+++ Provided entries +++

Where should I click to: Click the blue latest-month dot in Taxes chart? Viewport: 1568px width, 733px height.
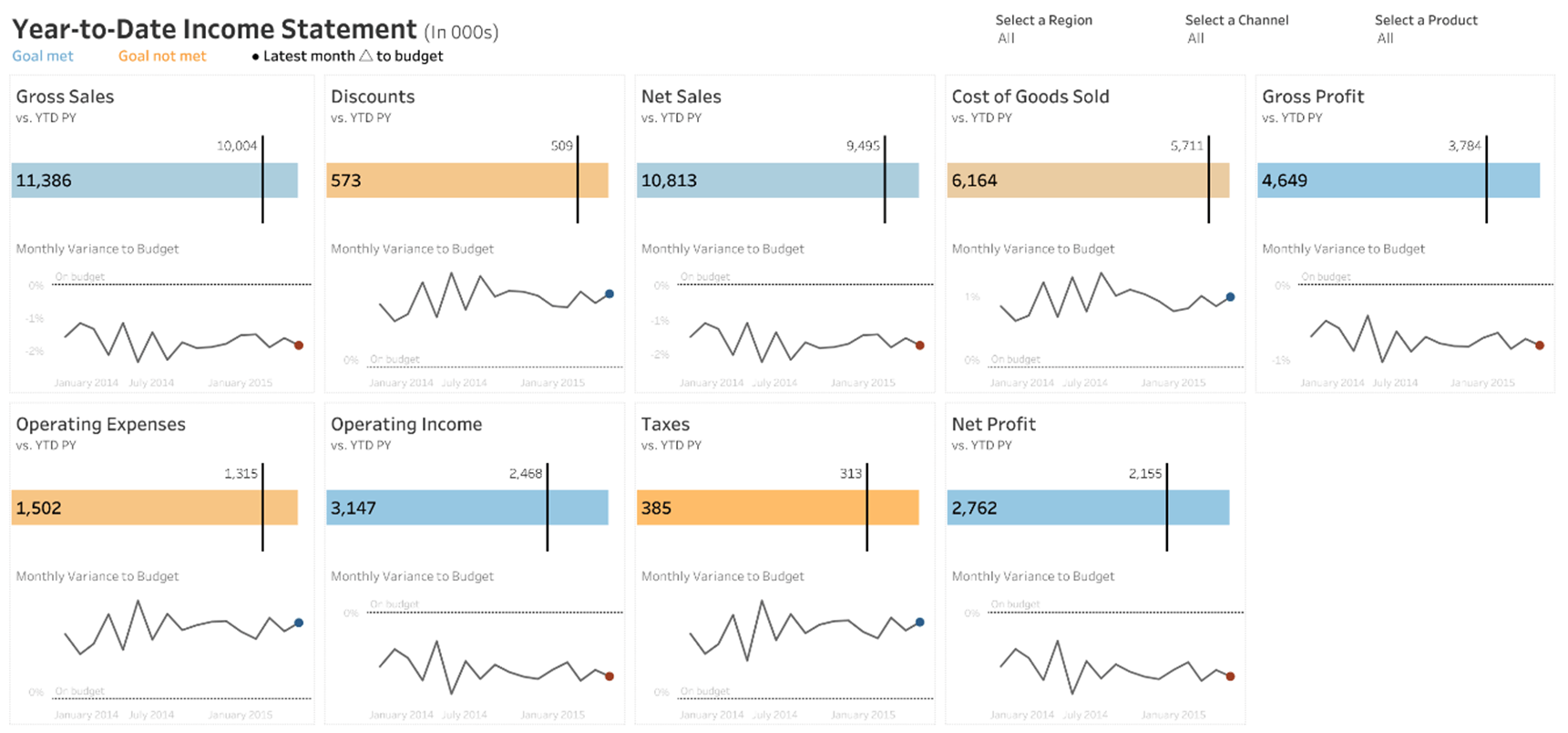point(920,623)
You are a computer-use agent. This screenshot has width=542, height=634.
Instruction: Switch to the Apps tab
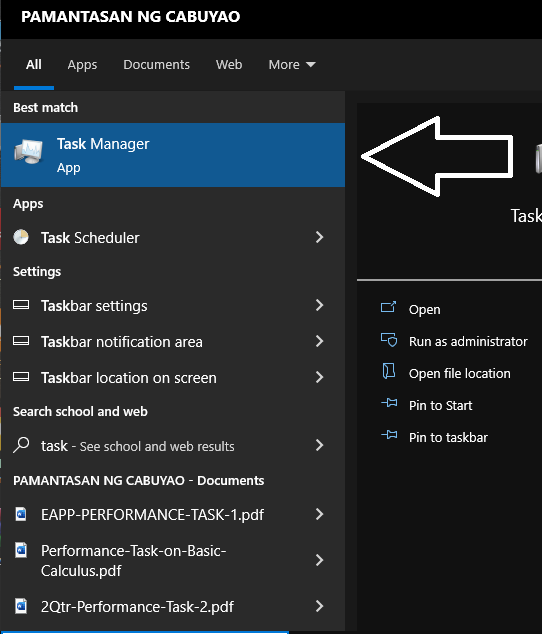pyautogui.click(x=82, y=65)
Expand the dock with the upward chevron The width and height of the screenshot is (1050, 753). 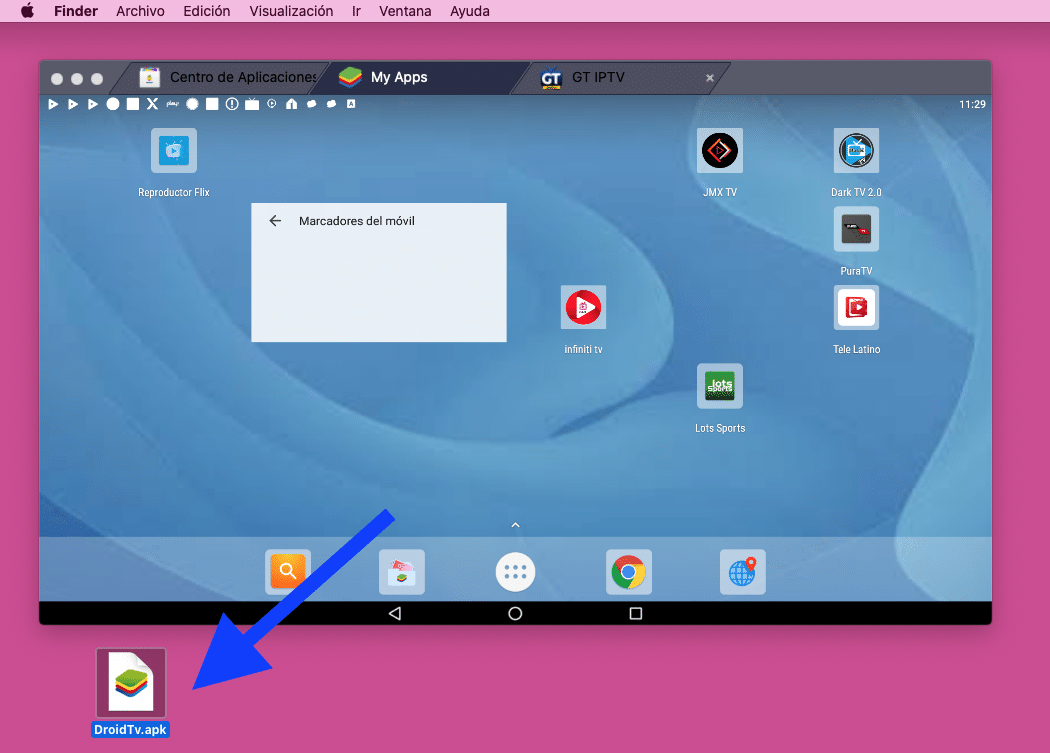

+++

# Given task:
Rewrite the data above with every "screenshot" changed to "screen capture" and nothing else altered. Leave out the pictures.

# Exercise result:
Where should I click to: Click the blue latest-month dot in Taxes chart? Viewport: 1568px width, 733px height.
point(920,623)
You are a computer-use agent. This screen capture has width=542, height=634.
Instruction: Switch to the Apps tab
pyautogui.click(x=82, y=65)
Expand the dock with the upward chevron The width and height of the screen capture is (1050, 753). 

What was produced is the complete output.